→ Page text
• • • • • • •
I heard some Italian people use the word _Esperanto_ for unknown languages like Esperanto has _volapukaĵo_. It is probably that word's most common meaning.


----------



## Spectre scolaire

I am sure you’re right about ‘Tarzanca’. I was thinking about Jane... Tarzanca marzanca idare ediyorlar işte. Often used between spouses of mixed nationalities... Which reminds me of ‘maymunca laflar konuşmak’.




			
				Chazzwozzer said:
			
		

> _ saçma sapan_ is an adjective and means _nonsensical_. To mean _incongruous talk_, I'd say _saçma sapan laf/söz_.


 Of course! I made it a ‘stranded adjective’...

As for your questions, I am waiting for some more exuberant linguistic effusions than:
1. Anlaşılmaz laflar söylüyorlar. (rather formal) / Saçma saçma konuşuyor [bu herifler]. (familiar - often used in negated imperative, however)
2. Bana/bence saçma gibi geldi.

It is very easy to slide semantically from “unintelligible talk” via “nonsense” to “rubbish talk”. When you say “That’s just gibberish”, you can easily infer “nonsense” which in vulgar terms would be “bullshit” and correspond to Turkish ‘bok bok konuşuyor’ (vulgar). I am searching my mind for something like *gobbledygook* in Turkish, but I think one has to be a native to cough it up. It would probably come forth in a moment of need... (For the time being I don’t even live in Turkey).
​


----------



## J.F. de TROYES

badgrammar said:


> I think in French they say "charabiah", as in "C'est du charabiah"... It sounds to me like it comes from Arabic, and is most likely pjorative in origin. I'll have to find out to better answer the question...


 

You are right :  " C'est du charabia "  is used with this meaning like "C'est du baragoin" as well. Nothing sure about its etymology; what we know is that the word which appears in the 19th century was used to name scornfully the " Auvergnats" migrants  who  would come to Paris from their Auvergne province for a job ( They were known to deal with selling coal ).
Actually the word was thought to come from th Arabic "al-gharbiyya" ( = Western Arabic ) ; this hypotesis does'nt look very likely because at that time there were no Arab migrants in France and anyway the Auvergnats who came fom the center of the country had nothing to do with them.
According to a more recent hypotesis the word "charabia" may have come from the Provençal "charra" ( to talk away ) with a stem meaning a confusedly sounding speech. I'l add the Auvergnats were told to pronounce "s" like "sh" ( "ch" in French ), what might have contributed to calling them "charabia" !
• • • • • • •
→ Material supplied

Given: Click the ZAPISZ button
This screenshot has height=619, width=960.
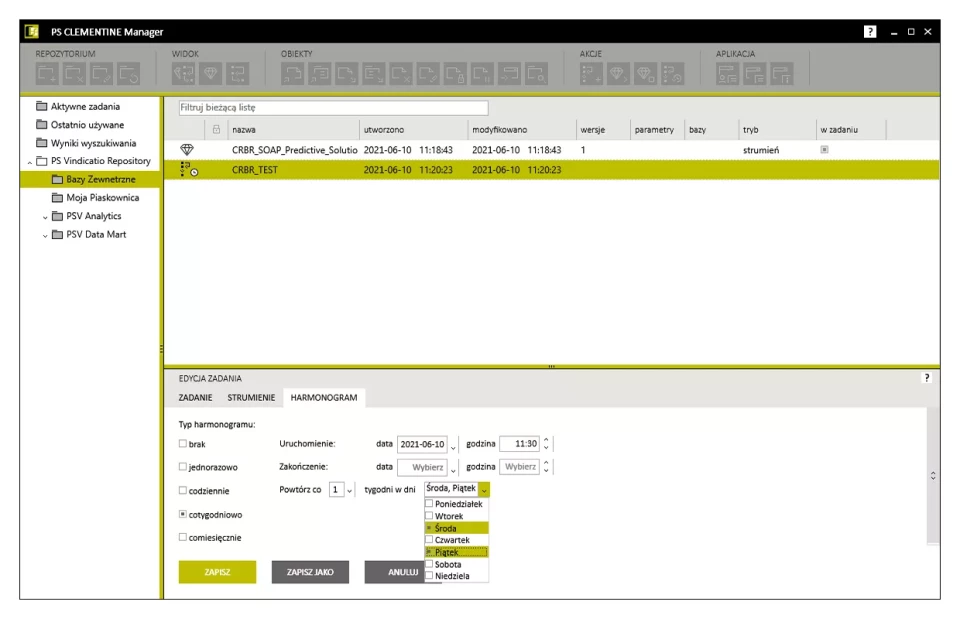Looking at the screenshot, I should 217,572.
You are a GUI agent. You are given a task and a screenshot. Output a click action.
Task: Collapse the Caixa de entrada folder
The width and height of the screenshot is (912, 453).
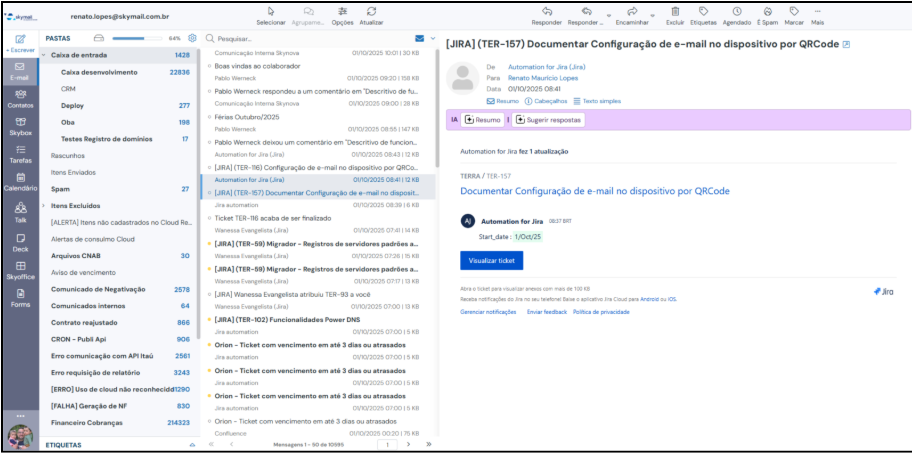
• • • • • • •
→ Problem
Answer these about the thread on words for gibberish:
(a) What Turkish phrase does the thread give as the vulgar equivalent of "bullshit"?
(b) In which century did the word "charabia" appear?
(c) Under the more recent hypothesis, which Provençal word might "charabia" come from, and what does that word mean?

→ Reply to the exercise
(a) 'bok bok konuşuyor'
(b) The 19th century.
(c) "charra", meaning "to talk away".